**GETOONDE TEKST:**
ECLI:NL:GHSHE:2023:1583

Gerechtshof 's-Hertogenbosch

Datum uitspraak
16 mei 2023
Publicatiedatum
16 mei 2023
Zaaknummer
200.309.432_01
Instantie
Gerechtshof 's-Hertogenbosch
Type
Uitspraak
Rechtsgebied
Civiel recht; Personen- en familierecht
Procedures
  • Hoger beroep kort geding
Vindplaatsen
  • Rechtspraak.nl
AI samenvatting door LexboostAutomatisch gegenereerd

Machtiging tot gelde maken van de echtelijke woning in het kader van een relatiebreuk

In deze zaak, die voorligt bij het Gerechtshof 's-Hertogenbosch, betreft het een hoger beroep in een kort geding over de machtiging tot gelde maken van een echtelijke woning. De appellant, [de man], en de geïntimeerde, [de vrouw], hebben een affectieve relatie gehad en zijn gezamenlijk eigenaar van de woning. De rechtbank had eerder de vrouw gemachtigd om de woning te gelde te maken, maar de man heeft hiertegen hoger beroep ingesteld. De man betoogt dat de vrouw geen gewichtige redenen heeft om de woning te verkopen en dat zijn belangen zwaarder wegen dan die van de vrouw. De vrouw daarentegen stelt dat zij in financiële nood verkeert en dat het noodzakelijk is om de woning te verkopen om verdere schade te voorkomen. Het hof heeft de feiten en omstandigheden van de zaak zorgvuldig gewogen en komt tot de conclusie dat de financiële noodsituatie van de vrouw een gewichtige reden oplevert om haar de machtiging te verlenen. Het hof bekrachtigt het vonnis van de rechtbank en compenseert de proceskosten, waarbij iedere partij de eigen kosten draagt. De uitspraak is gedaan op 16 mei 2023.

[Geëxtraheerde rijen]
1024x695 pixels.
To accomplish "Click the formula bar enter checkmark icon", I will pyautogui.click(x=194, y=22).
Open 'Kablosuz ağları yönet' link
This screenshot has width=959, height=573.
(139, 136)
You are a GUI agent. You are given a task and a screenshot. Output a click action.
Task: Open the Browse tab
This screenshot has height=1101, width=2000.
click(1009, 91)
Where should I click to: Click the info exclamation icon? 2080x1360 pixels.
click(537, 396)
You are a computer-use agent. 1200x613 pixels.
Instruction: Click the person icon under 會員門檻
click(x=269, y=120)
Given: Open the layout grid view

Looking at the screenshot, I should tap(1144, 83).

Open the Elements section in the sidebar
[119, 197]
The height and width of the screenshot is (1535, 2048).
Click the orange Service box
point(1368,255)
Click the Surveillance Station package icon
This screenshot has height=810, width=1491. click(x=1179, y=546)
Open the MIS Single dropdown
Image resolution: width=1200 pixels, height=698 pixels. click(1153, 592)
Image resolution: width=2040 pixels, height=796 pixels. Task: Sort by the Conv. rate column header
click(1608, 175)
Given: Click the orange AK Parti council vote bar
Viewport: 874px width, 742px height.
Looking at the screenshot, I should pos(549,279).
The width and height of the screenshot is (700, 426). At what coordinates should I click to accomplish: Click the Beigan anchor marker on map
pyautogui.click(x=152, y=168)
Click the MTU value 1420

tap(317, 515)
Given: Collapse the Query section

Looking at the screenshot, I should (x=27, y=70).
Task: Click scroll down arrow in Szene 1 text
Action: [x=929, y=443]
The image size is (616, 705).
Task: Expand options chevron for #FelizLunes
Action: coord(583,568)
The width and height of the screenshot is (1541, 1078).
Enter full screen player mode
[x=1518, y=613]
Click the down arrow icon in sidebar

**OPGAVEN:**
1/ Stemmen de beweringen (a), (b) en (c) overeen met de tekst over de echtelijke woning? Antwoord bij elke bewering met ja of nee en citeer de doorslaggevende woorden letterlijk uit de tekst: (a) Het hof heeft het vonnis van de rechtbank vernietigd. (b) De man en de vrouw zijn samen eigenaar van de woning. (c) De man moet de proceskosten van de vrouw betalen.
2/ Zet de rijen om in een genummerde lijst, te beginnen bij de regel met "The width and height of the screenshot is (1541, 1078)." en doorlopend tot en met het einde van de rijen. Laat lege regels weg.
De tekst over de echtelijke woning en de rijen komen uit verschillende bronnen.

**ANTWOORDEN OP VOLGORDE:**
1/
(a) Nee: "Het hof bekrachtigt het vonnis van de rechtbank"
(b) Ja: "zijn gezamenlijk eigenaar van de woning"
(c) Nee: "compenseert de proceskosten, waarbij iedere partij de eigen kosten draagt"

2/
1. The width and height of the screenshot is (1541, 1078).
2. Enter full screen player mode
3. [x=1518, y=613]
4. Click the down arrow icon in sidebar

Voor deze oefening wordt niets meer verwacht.